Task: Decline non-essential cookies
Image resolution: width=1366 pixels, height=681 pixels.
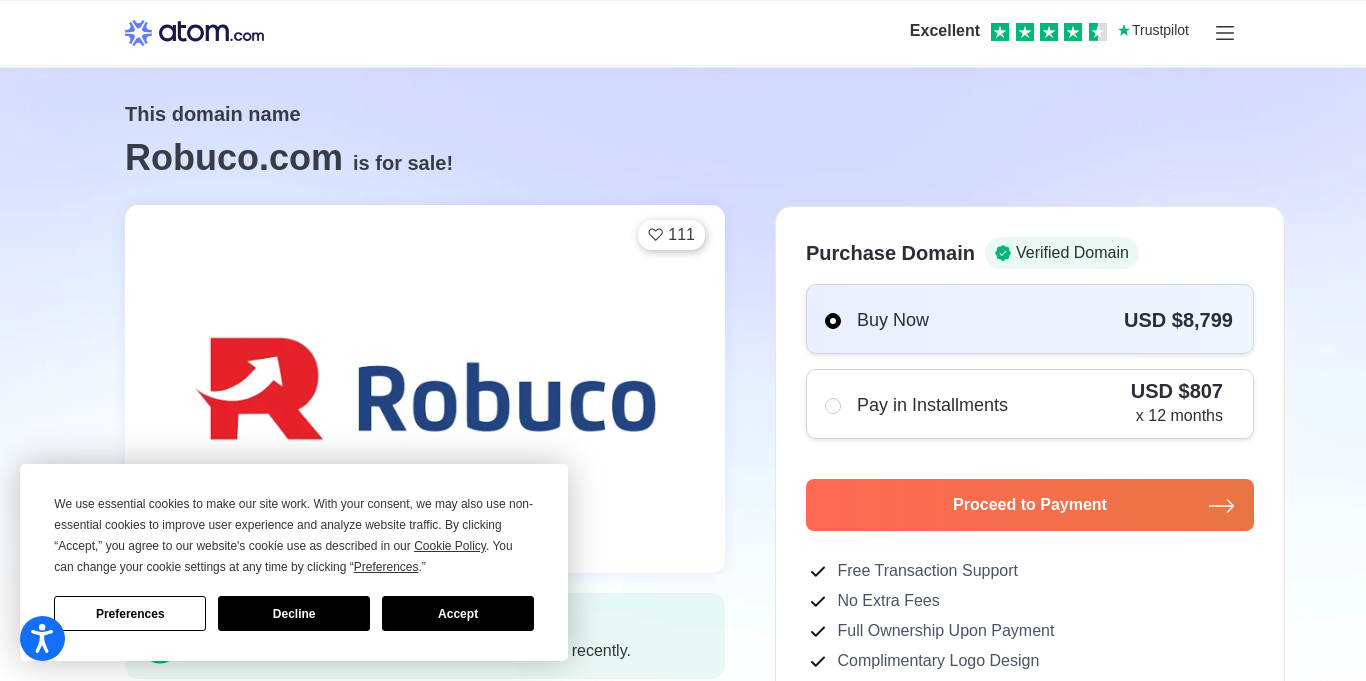Action: (x=294, y=614)
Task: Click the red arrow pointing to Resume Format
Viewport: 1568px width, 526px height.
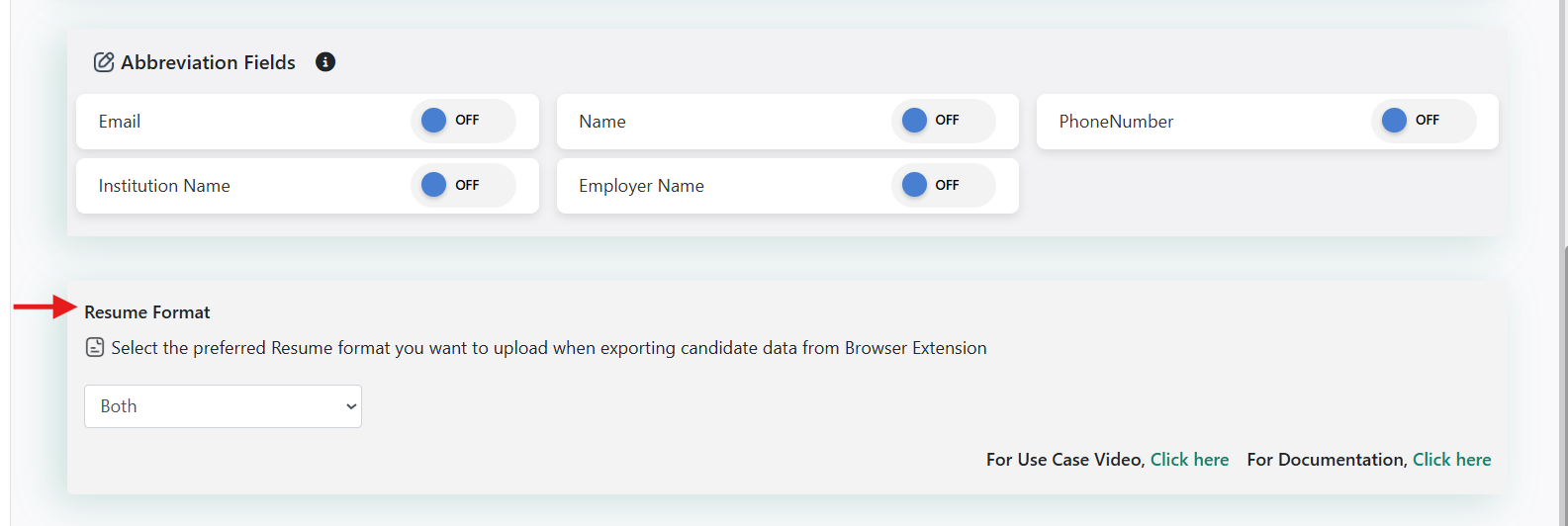Action: (x=45, y=307)
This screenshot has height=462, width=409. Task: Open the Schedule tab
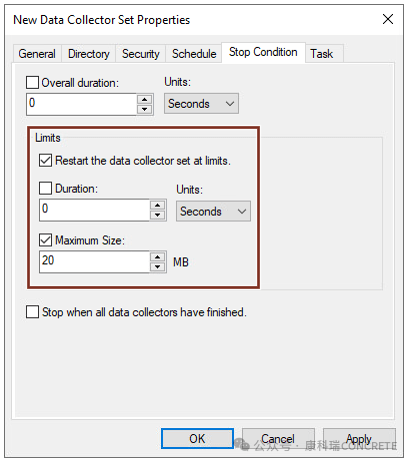(x=194, y=54)
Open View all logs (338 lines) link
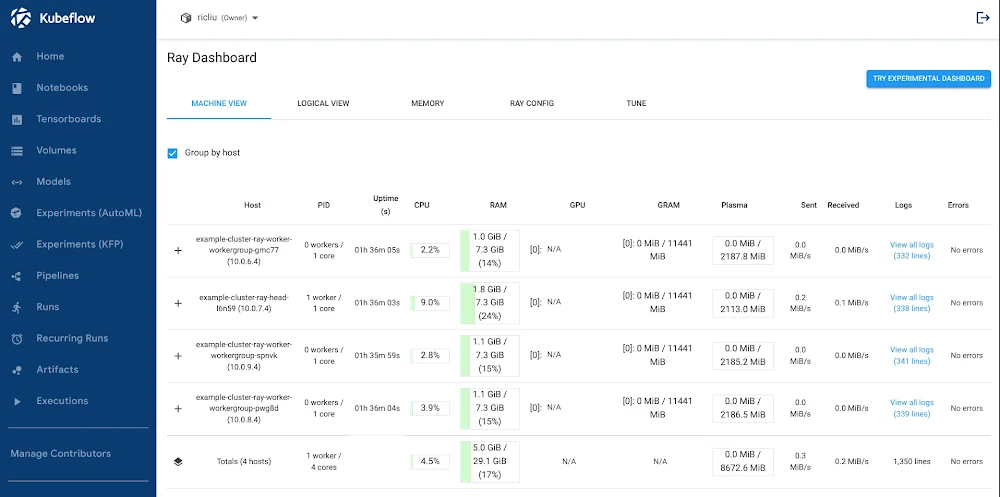Image resolution: width=1000 pixels, height=497 pixels. point(911,303)
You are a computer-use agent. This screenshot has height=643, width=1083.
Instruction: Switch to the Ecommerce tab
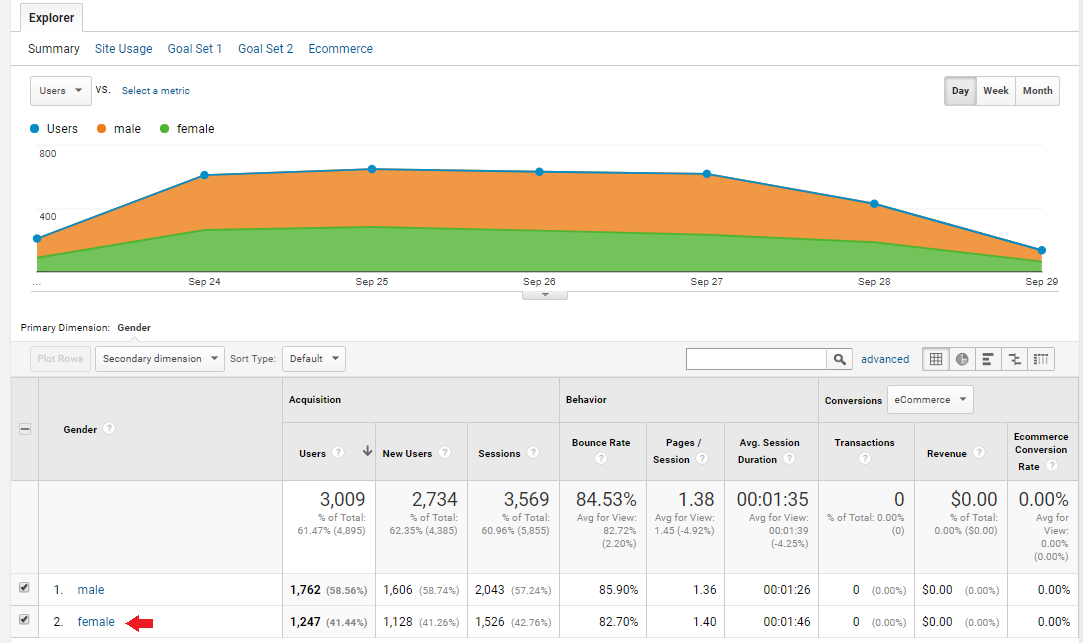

◆ PROBLEM STATEMENT ◆
Would you set down the records exactly, with no pictures included?

◆ EXERCISE ANSWER ◆
Task: Decline non-essential cookies
Image resolution: width=1366 pixels, height=681 pixels.
Action: (x=294, y=614)
Task: Click the red arrow pointing to Resume Format
Viewport: 1568px width, 526px height.
Action: (x=45, y=307)
This screenshot has height=462, width=409. Task: Open the Schedule tab
(x=194, y=54)
Open View all logs (338 lines) link
Image resolution: width=1000 pixels, height=497 pixels. point(911,303)
You are a computer-use agent. This screenshot has height=643, width=1083.
Instruction: Switch to the Ecommerce tab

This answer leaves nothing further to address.